Tatsächlich ausbauen müsse Österreich seine Hilfe vor Ort, etwa in Syrien. Drei Euro pro Einwohner leiste die Republik jährlich an humanitärer Hilfe. Skandinavische Länder brächten hier bis zu 90 Euro pro Kopf und Jahr auf, forderte Chalupka u.a. die Erhöhung des Auslandskatastrophenfonds auf jährlich 60 Millionen Euro: "Die Rede von der Hilfe vor Ort und der humanitären Hilfe muss endlich mit Substanz gefüllt werden."
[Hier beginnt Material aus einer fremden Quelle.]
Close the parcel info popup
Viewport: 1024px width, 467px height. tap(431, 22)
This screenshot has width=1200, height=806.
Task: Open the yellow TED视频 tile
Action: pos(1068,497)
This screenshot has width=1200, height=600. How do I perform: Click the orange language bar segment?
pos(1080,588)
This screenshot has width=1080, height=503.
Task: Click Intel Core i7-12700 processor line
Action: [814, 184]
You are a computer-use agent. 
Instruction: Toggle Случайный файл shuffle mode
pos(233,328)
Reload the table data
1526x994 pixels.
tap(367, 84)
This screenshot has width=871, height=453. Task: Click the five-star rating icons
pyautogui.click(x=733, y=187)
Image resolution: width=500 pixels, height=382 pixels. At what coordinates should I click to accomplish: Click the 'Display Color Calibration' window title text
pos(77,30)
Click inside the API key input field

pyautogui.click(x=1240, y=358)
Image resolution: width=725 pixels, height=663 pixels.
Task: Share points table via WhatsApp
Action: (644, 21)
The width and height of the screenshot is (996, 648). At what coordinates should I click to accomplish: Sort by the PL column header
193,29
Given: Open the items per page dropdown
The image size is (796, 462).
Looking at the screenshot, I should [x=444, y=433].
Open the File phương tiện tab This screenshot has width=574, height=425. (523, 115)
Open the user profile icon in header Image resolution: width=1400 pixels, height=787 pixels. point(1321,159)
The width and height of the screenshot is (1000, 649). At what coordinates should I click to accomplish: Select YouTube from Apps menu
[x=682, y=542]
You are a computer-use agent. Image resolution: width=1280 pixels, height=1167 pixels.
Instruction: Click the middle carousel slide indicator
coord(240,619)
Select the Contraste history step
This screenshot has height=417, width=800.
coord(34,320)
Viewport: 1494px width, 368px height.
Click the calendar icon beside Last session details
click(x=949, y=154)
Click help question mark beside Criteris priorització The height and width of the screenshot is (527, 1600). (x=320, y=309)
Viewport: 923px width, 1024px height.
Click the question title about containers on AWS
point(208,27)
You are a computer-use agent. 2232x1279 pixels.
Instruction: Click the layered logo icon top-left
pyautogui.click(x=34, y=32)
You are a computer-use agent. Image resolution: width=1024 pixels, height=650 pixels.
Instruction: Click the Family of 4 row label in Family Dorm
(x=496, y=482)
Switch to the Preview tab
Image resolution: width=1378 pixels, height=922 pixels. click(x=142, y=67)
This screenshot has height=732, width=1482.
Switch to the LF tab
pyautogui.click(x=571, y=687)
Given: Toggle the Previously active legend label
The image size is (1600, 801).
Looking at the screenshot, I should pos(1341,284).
"Große Reform" bei Pflege nötig
"Nicht nur neues Geld in alte Schläuche", sondern eine "große Reform" müsse es im Pflegebereich geben, so der lutherische Bischof zu einem anderen Themenbereich, der aus seiner Sicht "prioritär auf der Agenda einer neuen Regierung" stehen soll. Pflegeangebote müssten bedarfsgerechter gestaltet werden, etwa durch den Ausbau von Plätzen in Tagesbetreuungszentren. Zwischen mobiler Pflege und Pflegenheime oder 24h-Pflege brauche es zusätzliche Angebote, die pflegende Angehörige entlasten.
Allein auf pflegende Angehörige zu vertrauen - die zudem selbst immer älter würden - ist für Chalupka jedoch kein gangbarer Weg. Er plädiert daher für die Aufnahme aller Pflegeberufe in die Mangelberufsliste und eine erleichterte Vergabe von Rot-Weiß-Rot-Karten an Pflegekräfte aus dem Ausland.
Kirchengemeinden tun Gesellschaft gut
Zum gesellschaftlichen Wert von Kirchengemeinden betonte Chalupka, dass in diesen regelmäßig Menschen unterschiedlichster sozialer Herkunft bei Gottesdiensten und Einrichtungen wie Pfarrcafes zusammentreffen und miteinander ins Gespräch kommen. "Hier treffen sich Menschen nicht, um ihre eigenen Interessen durchzusetzen, sondern um etwas Höheres in ihr Leben zu lassen. Das macht ja Religion und Christentum aus", sagte Chalupka. Gerade in einer Zeit, "in der es so viel um das Ego geht", könne man in den Kirchengemeinden erleben, dass man als Mensch nicht nur auf sich alleine angewiesen sei.
In der Frage der Segnung gleichgeschlechtlicher Paare habe sich die lutherische Kirche im vergangenen Frühjahr zu einem "Kompromiss" durchgerungen, sagte Chalupka auf die Frage, ob er selbst in einer Pfarre einen öffentlichen Segnungsgottesdienst für ein gleichgeschlechtliches Paar feiern würde. Dementsprechend würde er kein solches Paar in einer Pfarrgemeinde segnen, die sich dagegen ausgesprochen hat, verwies der lutherische Bischof auf den im März bei der Synode seiner Kirche gefundenen innerkirchlichen Kompromiss. Es gelte, die Gewissensentscheidungen der einzelnen ernst zu nehmen und den gefundenen Kompromiss zu leben, so Chalupka: "Wir werden daran nichts ändern."